### TEXT PROVIDED
▼

A new trauma in Iraq
Severe brain injuries – and soldiers who live through them – increase in this war, creating challenges
Because more soldiers in Iraq are surviving severe brain injury, doctors are witnessing a potentially long-lasting set of medical and mental problems unique to participants in modern-day war.
“Traumatic brain injury is the signature wound of this war,” said Lt. Col. Rocco Armonda, an attending neurosurgeon at the National Naval Medical Center in Bethesda, Md. Armonda and another neurosurgeon treated brain-injured patients in 2003, the first year of the war in Iraq. They performed 270 brain surgeries, 60 of which were for penetrating wounds. “In previous conflicts, most of these people would have died,” Armonda said.
In the following year, Armonda said, neurosurgeons doubled the number of craniectomies, in which part of the skull is removed to accommodate brain swelling. According to the New England Journal of Medicine, mortality from brain injuries in the Vietnam War was 75 percent or greater, with 12 to 14 percent of all combat casualties having a brain injury. In the Iraq and Afghanistan conflicts, traumatic brain injury accounted for 22 percent or higher of the injuries – a larger proportion of casualties than it has in other recent U.S. wars.
War injuries resulting from brain trauma, according to a report today in the journal, range from memory and attention problems to inability to speak or carry out cognitive tasks.
Soldiers are arriving home with headaches and thought disorders, said Dr. Susan Oakie of the journal. They forget words. They may develop new aspects of their personalities and lose aspects of their old selves. With time and therapy, Armonda said, many will recover. But some will have symptoms that never abate.
Lt. Col. Timothy Maxwell of Jacksonville, N.C., served in Desert Shield, Desert Storm, and more recently, two tours in Iraq. In October, shrapnel shattered his left elbow and penetrated the left side of his brain. He couldn’t choose the right words. “He used the word ‘security’ a lot,” said his wife, Shannon. He also had difficulty writing and reading and lost peripheral vision. Labels and names eluded him for months. He also had weakness on his right side, a result of the brain trauma.

▲

[Stored data]
▼

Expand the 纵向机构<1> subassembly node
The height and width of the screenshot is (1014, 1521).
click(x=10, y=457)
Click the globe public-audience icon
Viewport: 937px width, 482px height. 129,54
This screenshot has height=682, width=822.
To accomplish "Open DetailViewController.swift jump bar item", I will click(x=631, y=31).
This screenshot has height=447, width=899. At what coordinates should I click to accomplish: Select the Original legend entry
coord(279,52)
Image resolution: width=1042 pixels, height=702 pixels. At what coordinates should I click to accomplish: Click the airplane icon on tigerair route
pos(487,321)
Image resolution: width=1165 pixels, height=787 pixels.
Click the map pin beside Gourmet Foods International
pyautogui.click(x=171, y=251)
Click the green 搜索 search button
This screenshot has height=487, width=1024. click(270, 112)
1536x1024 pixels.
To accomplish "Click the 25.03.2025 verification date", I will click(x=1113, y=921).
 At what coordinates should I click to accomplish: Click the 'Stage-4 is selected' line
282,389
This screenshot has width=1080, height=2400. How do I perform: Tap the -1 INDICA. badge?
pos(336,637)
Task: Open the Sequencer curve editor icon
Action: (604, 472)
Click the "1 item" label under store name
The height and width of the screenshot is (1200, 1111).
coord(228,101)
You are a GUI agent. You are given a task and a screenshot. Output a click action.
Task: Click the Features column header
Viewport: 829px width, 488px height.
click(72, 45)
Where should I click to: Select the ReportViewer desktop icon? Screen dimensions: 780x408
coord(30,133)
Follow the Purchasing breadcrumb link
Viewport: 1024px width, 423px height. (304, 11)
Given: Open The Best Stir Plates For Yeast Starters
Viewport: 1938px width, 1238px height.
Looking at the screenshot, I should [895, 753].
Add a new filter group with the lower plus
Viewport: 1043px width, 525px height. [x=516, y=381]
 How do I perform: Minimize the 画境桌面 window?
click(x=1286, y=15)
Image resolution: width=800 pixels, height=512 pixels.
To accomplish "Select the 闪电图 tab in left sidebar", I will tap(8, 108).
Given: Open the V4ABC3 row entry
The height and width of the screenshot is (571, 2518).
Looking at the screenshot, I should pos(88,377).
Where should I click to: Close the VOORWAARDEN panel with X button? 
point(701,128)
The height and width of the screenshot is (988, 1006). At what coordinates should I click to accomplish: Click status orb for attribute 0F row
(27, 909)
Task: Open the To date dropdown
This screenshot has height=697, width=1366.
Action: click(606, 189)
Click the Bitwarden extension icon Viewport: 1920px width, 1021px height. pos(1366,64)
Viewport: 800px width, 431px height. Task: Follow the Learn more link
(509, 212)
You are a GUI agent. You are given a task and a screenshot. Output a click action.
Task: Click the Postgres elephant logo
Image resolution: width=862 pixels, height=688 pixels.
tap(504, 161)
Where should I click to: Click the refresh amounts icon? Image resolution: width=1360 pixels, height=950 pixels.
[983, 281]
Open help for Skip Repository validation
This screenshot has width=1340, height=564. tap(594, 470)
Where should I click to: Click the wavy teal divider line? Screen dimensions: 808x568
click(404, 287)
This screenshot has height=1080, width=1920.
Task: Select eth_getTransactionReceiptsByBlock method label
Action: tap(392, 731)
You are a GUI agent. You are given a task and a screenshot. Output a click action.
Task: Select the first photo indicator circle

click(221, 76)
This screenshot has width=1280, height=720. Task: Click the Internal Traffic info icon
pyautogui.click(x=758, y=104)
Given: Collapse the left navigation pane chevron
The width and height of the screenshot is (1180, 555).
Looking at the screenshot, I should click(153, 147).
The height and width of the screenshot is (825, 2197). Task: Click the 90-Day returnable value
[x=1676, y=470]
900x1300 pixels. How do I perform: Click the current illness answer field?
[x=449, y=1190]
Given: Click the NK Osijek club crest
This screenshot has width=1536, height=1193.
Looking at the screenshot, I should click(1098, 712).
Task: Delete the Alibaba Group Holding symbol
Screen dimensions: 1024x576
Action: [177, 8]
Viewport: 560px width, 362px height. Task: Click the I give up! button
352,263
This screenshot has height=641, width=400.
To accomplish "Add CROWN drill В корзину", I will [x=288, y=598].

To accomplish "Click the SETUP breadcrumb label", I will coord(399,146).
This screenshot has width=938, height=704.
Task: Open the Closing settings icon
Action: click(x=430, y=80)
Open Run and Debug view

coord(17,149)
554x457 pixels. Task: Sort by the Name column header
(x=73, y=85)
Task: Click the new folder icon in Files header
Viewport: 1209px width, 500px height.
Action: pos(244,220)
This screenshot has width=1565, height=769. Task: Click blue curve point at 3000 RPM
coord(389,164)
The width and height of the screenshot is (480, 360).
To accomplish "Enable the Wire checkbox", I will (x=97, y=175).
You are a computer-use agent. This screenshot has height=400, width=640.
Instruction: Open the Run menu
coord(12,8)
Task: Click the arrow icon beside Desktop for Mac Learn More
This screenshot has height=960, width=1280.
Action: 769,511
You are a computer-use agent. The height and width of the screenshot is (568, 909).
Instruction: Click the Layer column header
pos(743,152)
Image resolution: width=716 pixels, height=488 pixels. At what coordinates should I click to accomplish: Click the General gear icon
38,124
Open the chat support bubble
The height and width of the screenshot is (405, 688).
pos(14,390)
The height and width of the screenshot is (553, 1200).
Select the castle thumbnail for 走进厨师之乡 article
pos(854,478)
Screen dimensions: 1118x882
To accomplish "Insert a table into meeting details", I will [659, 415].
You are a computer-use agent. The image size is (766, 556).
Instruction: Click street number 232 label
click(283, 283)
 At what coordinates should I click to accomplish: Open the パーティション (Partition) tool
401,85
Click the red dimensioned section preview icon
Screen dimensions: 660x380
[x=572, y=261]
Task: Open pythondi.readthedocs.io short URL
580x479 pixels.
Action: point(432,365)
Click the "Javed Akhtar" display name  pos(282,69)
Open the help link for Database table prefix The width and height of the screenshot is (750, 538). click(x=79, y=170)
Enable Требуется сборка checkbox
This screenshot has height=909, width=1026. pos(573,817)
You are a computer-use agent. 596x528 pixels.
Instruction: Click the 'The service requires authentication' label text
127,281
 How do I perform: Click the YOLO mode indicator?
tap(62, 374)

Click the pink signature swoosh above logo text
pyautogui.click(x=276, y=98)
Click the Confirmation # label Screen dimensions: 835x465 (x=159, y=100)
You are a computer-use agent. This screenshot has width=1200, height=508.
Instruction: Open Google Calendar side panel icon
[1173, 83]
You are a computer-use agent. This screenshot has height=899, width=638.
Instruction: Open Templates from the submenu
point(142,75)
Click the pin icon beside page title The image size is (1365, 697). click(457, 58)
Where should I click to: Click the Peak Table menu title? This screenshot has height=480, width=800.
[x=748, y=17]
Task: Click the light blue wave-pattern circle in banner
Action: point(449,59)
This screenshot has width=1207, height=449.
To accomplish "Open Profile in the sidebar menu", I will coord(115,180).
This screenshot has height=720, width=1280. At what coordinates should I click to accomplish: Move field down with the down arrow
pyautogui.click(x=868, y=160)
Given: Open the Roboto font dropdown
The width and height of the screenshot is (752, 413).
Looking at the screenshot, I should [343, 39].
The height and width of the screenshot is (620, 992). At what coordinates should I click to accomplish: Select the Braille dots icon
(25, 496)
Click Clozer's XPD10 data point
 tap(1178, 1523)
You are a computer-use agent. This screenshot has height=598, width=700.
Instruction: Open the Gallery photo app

▲

### THE TASK
Extend the article on soldiers' brain injuries in Iraq, picking up after its last sentence. The records were drawn from a separate source.

### TASK OUTPUT
Like other patients with moderate to severe brain injuries, Maxwell underwent brain surgery right away in Iraq. His recovery has been steady, his wife said, thanks to physical, speech and vision therapy. “I couldn’t find words or understand pictures,” he said. “It is much, much better already.”
Oakie said Kevlar body armor and helmets have protected soldiers from injuries common in other wars. But these advances are giving way to unique injuries and symptoms because in previous wars, soldiers did not survive to endure them.
Helmets don’t guarantee protection against impacts that cause brain trauma. A blast can cause symptoms without signs of external injury, Armonda said.
Doctors at Walter Reed Army Medical Center in Washington, D.C., are assessing all injured troops returning from Iraq. As many as 60 percent have brain injuries, the journal reported. Some are mild. Most are moderate to severe. “There is a good chance that they will be living with symptoms for a long time,” Oakie said.
Armonda is seeing patients who have lingering problems with memory and attention, disinhibition, irritability, anxiety and depression, he said. “If you can get to these patients in the first golden hour [after the injury] you can make a tremendous difference in their long-term outcome,” he said.